This is not true at all, except maybe in very specific places (e.g. some jurisdictions do not allow you to call yourself an engineer without a specific qualification).
Software Engineer and Developer are essentially interchangeable terms and largely a matter of taste.
Those terms really aren’t interchangeable over here. At all. (NL). For the reasons I listed above.
“Developer” (or “ontwikkelaar” in Dutch) is monkey get instructions, monkey do things. A software engineer would get a request for something, research and figure out the solution, then build it.
Source: I’m a software engineer.
It may well be different in NL, I’m not going to argue with that. But ‘ontwikkelaar’ is literally a different word in a different language - no surprise that it may have different semantics to the closest word in English!
This is not true at all, except maybe in very specific places (e.g. some jurisdictions do not allow you to call yourself an engineer without a specific qualification).
Software Engineer and Developer are essentially interchangeable terms and largely a matter of taste.

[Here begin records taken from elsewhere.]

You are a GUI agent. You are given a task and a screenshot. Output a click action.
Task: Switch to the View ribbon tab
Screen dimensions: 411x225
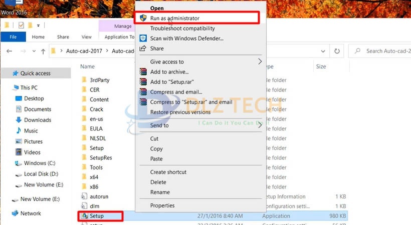[87, 37]
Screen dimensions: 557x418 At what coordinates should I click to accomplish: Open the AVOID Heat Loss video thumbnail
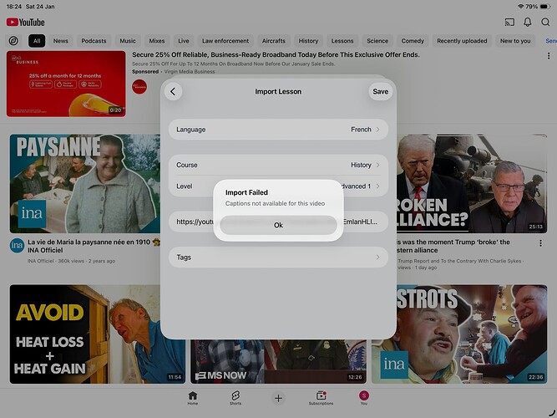point(97,334)
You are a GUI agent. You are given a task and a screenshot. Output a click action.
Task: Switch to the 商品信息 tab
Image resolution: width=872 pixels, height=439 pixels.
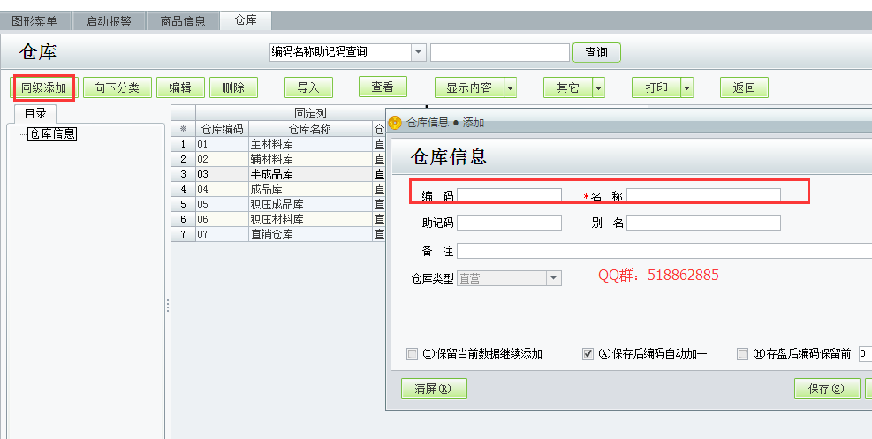[x=183, y=21]
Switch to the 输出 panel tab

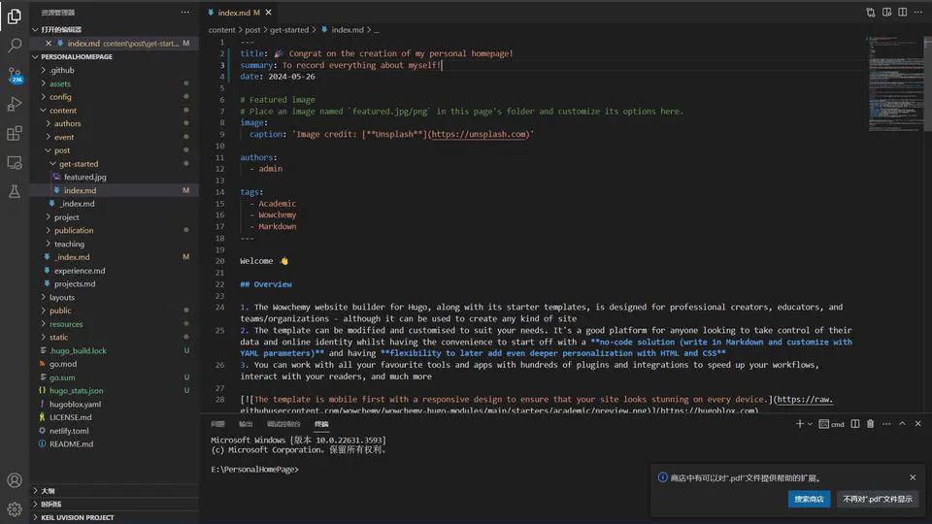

Those terms really aren’t interchangeable over here. At all. (NL). For the reasons I listed above. “Developer” (or “ontwikkelaar” in Dutch) is monkey get instructions, monkey do things. A software engineer would get a request for something, research and figure out the solution, then build it. Source: I’m a software engineer.
It may well be different in NL, I’m not going to argue with that. But ‘ontwikkelaar’ is literally a different word in a different language - no surprise that it may have different semantics to the closest word in English!
It’s a literal translation, and most vacancies are posted in English anyway.